EXTRAIT DU TEXTE:
Le temps de lire / Marcher ! (*) sous la direction d’Amin Khan
Un appel paisible et précieux
«Paix sociale et tyrannie de la mémoire et circonscrire le syndrome du stress.»
La vie est comme la voie unique, inventée par l’homme et empruntée par lui une seule fois, sans retour… Nous pouvons en prendre une autre, si chacun de nous a bien appris que nous ne pouvons, indéfiniment, en créer d’autres, sans jamais revenir au point de départ. Certes, c’est là une philosophie simpliste, celle du fils du peuple qui, sous le poids de l’injustice et de la misère, redresse la tête intelligemment. La réussite est au bout du chemin pour « voir » sereinement plus loin son destin, sa légitime espérance de vivre en être humain, libre et fier de tous ses droits acquis. Mais la vie change, mais les chemins changent, serpentent, montent et descendent… Le chemineau — oui, le chemineau — a beau chanter « Marche, marche, marche librement, librement… », n’oublie pas que l’homme ne retient pas les leçons des anciens. Ah ! que l’homme est versatile ! La philosophie est pourtant dans la vie de tous les jours ; il faut, au sens propre comme au sens figuré, marcher, marcher, toujours marcher… Le résultat est au bout du chemin !… Donc voir plus loin. Telles sont les réflexions d’un temps de lire proposé par un œil empêché de lire.

CONSIGNE A:
Reprends les entrées depuis la ligne contenant « The height and width of the screenshot is (445, 826). » jusqu'à celle contenant « Looking at the screenshot, I should [x=392, y=125]. », en remplaçant « Open » par « Show » et sans rien changer d'autre. Laisse les images de côté.

ENTRÉES À UTILISER:
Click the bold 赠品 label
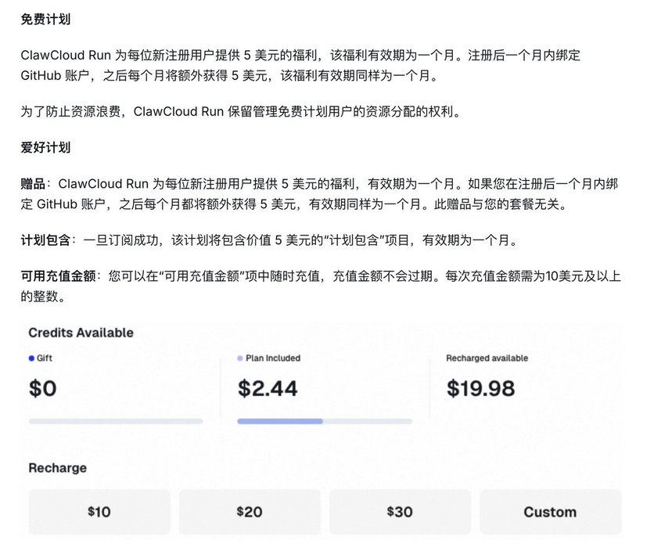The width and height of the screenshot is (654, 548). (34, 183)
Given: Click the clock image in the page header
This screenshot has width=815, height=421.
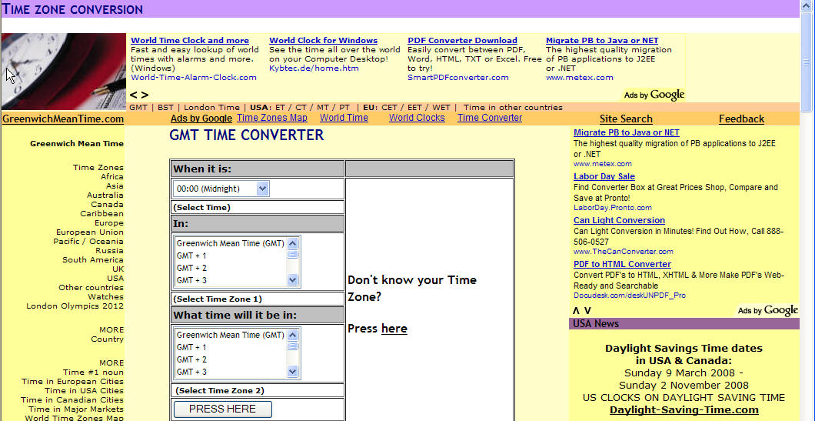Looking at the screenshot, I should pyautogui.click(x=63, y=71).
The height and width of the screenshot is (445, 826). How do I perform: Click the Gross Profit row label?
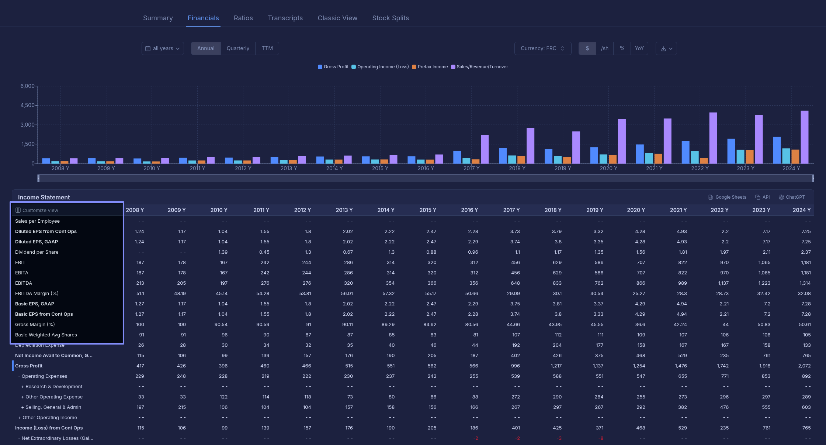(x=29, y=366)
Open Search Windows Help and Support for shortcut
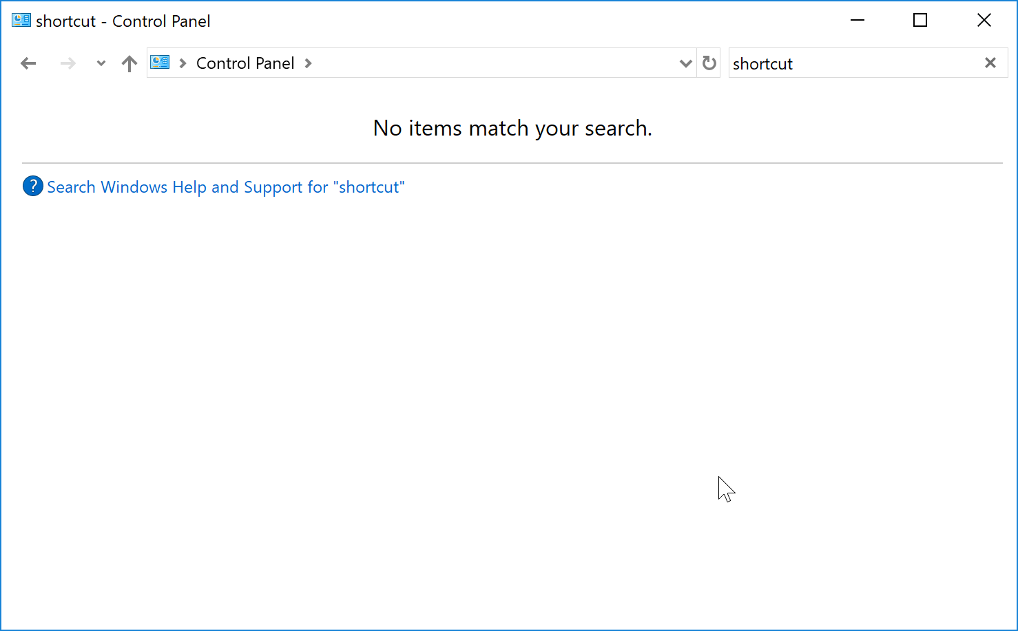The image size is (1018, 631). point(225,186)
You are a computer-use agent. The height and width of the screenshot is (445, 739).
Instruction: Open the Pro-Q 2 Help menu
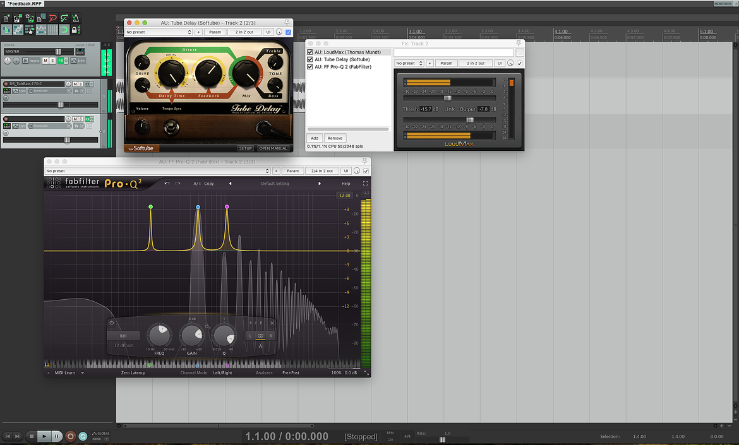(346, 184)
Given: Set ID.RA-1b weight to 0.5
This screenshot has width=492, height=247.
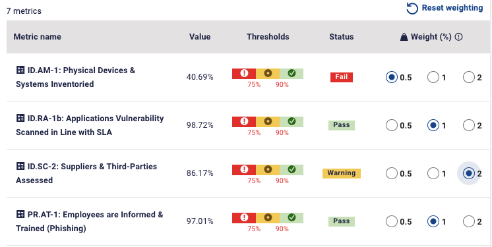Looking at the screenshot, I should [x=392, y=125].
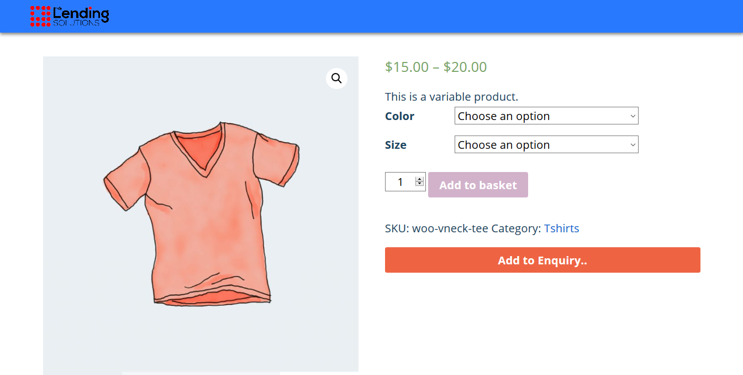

* * *

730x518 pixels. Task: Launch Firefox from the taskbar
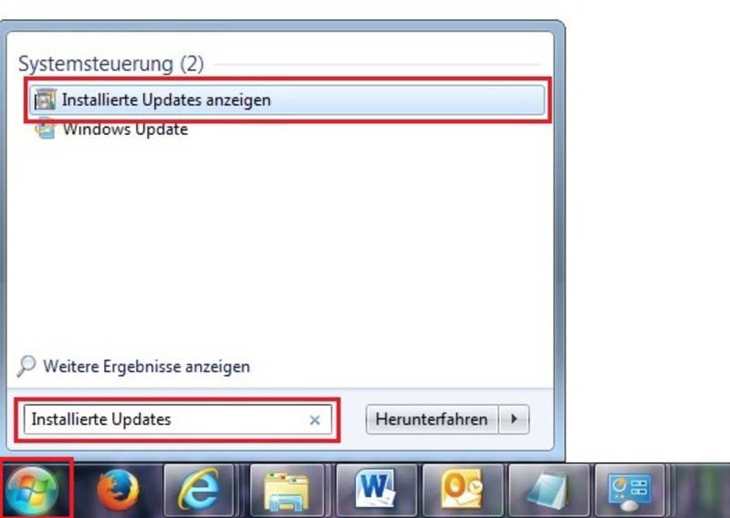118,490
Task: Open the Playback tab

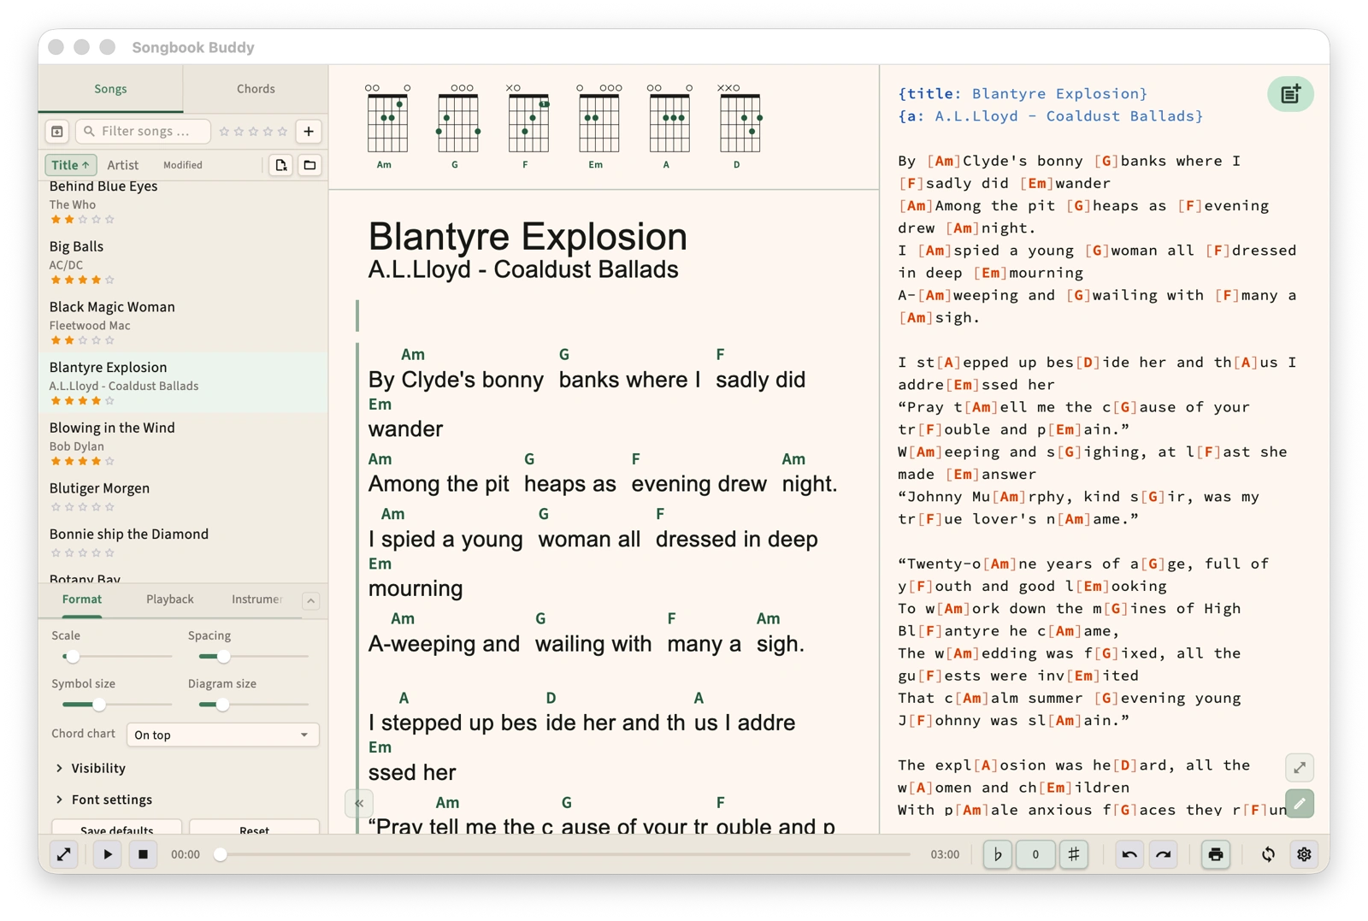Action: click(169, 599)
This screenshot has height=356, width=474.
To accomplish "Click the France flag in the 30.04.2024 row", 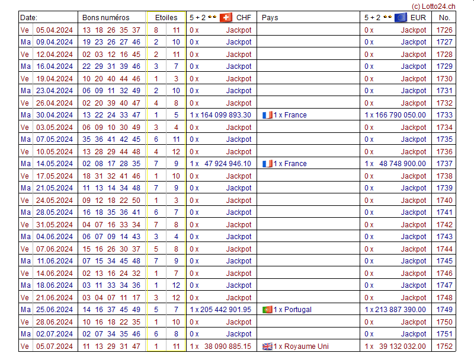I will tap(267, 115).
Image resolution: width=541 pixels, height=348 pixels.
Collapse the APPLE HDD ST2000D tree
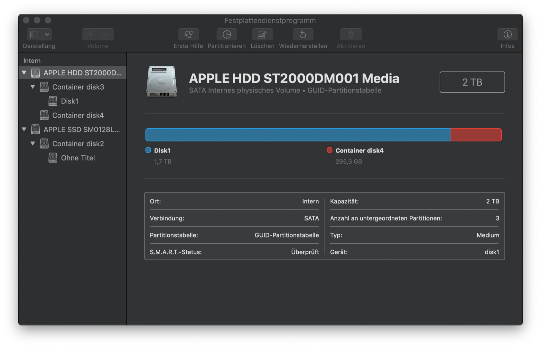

==

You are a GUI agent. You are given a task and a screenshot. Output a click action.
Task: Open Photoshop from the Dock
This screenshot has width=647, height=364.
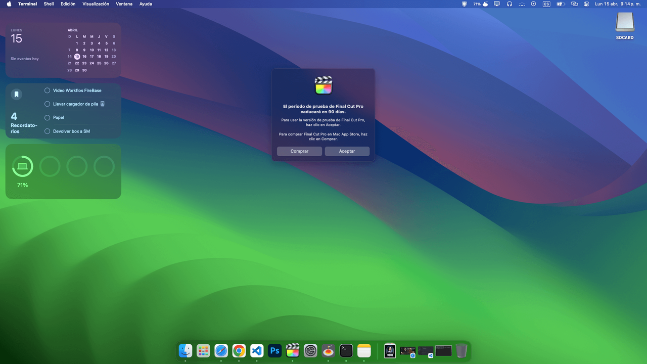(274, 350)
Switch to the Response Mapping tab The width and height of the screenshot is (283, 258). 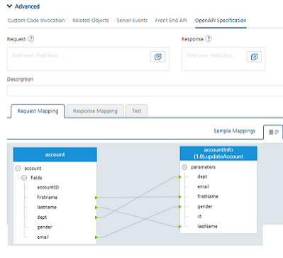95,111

CONSIGNE B:
D'après l'extrait, sous la direction de qui est paru « Marcher ! » ?

RÉPONSE COMPLÈTE A:
The height and width of the screenshot is (445, 826). How do I perform: Click the Gross Profit row label?
(x=29, y=366)
Show Search Windows Help and Support for shortcut
The image size is (1018, 631). point(225,186)
You are a computer-use agent. The height and width of the screenshot is (445, 739).
Instruction: Show the Pro-Q 2 Help menu
(346, 184)
Given: Set ID.RA-1b weight to 0.5
This screenshot has width=492, height=247.
Looking at the screenshot, I should [x=392, y=125].

RÉPONSE COMPLÈTE B:
Sous la direction d'Amin Khan.